They live in a brick house you can’t blow down — boards instead of windows, nails in the doors. They tell me, Come alone.
They have dusted joints and I have seven dollars. They have pocketsful of pills and I have pennies I found in the snow. I know how easy it is to go down the steps to the basement, to stand shivering against the wall. Nothing hurts me. Earl says, Pain is just a feeling like any other feeling. He should know. Knife, slap, kiss, flame. He says, Forget their names and they pass through you. Earl has wooden arms and metal hands.
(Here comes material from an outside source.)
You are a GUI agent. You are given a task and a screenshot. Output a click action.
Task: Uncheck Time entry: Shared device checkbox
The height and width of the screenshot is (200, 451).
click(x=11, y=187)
His left ear’s a hole, his nose a bulb of flesh from somewhere else. He sits in the corner and smokes. He holds the joint in his silver claw. His long feet are always bare. When he whispers in his half-voice, everything stops.
No money the night before I found you. One of the Halloween men said, Come with me. He had pink hearts and poppers. He knew I’d need them. He said, It’s dangerous to sleep. I looked at Earl. I thought his lips moved. I thought he said, Nothing lasts too long.
This speedboy with poppers was the whitest man I ever saw. When I closed my eyes he was a white dog bounding through streets of snow. I tried not to think of his skin, all of it, how bright it was, how his body exposed would blind me, how his white palms blazed against my hips. I thought of Earl instead, smooth arms, cool hands, Earl who only burned himself, hair flaming around soft ears, holy angel, face melting into bone.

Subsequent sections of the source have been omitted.